> **Work to be completed**: In the post on the history of SmartNICs, reproduce word for word the stretch from "From Punched Cards" through "Archive’s Wayback machine.".

> **Document excerpt**:
|---|
From Punched Cards to SmartNICs: A Personal Journey

pugs78

3 years ago

Preface

This series was originally a DriveScale blog series, and is recovered here thanks to the Internet Archive’s Wayback machine.

Intro

One of the DriveScale predictions for 2020 is that 2020 is the year of the SmartNIC! But, what is a SmartNIC? In this blog series – covering 7 decades – you’ll learn more than you ever wanted to know about Front-End Processors, er, I mean SmartNICs. And you’ll see how my personal history with computers is deeply intertwined with the SmartNIC concept. I’m a huge fan of computing history, a collector, and a pack rat, so there’ll be some interesting illustrations…

Part 1: The 1950s

Computers are older than I am, but only by about 5 years. Since the dawn of computing, computers have been helped out – offloaded – by less expensive devices. The first computers in the early 50s, like the IBM 701, had so little memory that they were actually not very good at “data processing”, i.e., I/O intensive but compute-light operations.

But for decades before computers, there was sophisticated data processing happening with punched card machines – tabulating, sorting, searching, even some simple arithmetic. So many of the earliest “data centers”

” would use punched card equipment to do the data-intensive things, and reserve the computer for truly CPU intensive things. It wasn’t particularly easy to hook up computers to all these punched card card machines, and for a long time,

a hand-held box of cards held more memory (160K!) than most computers.

My high school district (in the ’70s) had a “data processing” training room fill with punched card equipment, including one actual computer, an IBM 1130. But most of the rest of the equipment was from the 1940s or 50s and still mostly mechanical.

So computers were really fast at computing, but couldn’t handle much data. Sound familiar? Today GPUs are way faster than CPUs, but have far less memory. Is the GPU an accelerator, or is the CPU a front-end processor? All depends on your point of view.
|---|
> **Recorded data**:
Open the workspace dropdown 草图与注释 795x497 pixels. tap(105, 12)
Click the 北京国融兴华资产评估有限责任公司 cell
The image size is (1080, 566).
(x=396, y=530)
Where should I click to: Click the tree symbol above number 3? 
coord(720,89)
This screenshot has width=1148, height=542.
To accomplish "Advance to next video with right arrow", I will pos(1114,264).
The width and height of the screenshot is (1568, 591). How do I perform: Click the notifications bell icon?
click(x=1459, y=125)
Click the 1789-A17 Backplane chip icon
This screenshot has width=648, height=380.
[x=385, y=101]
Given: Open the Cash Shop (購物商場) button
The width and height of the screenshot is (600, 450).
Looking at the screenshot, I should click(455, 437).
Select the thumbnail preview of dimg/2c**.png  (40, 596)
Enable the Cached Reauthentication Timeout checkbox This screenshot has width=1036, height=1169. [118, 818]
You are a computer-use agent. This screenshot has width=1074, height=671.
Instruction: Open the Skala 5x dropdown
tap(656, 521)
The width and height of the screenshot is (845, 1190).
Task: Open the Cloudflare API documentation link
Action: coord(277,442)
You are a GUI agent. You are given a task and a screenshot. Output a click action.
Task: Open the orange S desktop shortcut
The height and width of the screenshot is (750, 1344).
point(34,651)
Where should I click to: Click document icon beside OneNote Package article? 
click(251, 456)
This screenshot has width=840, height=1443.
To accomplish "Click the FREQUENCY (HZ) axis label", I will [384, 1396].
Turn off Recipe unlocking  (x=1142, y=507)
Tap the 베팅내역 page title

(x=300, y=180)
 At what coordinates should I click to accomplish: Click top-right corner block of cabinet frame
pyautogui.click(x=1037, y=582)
|---|
> **Written answer**:
From Punched Cards to SmartNICs: A Personal Journey

pugs78

3 years ago

Preface

This series was originally a DriveScale blog series, and is recovered here thanks to the Internet Archive’s Wayback machine.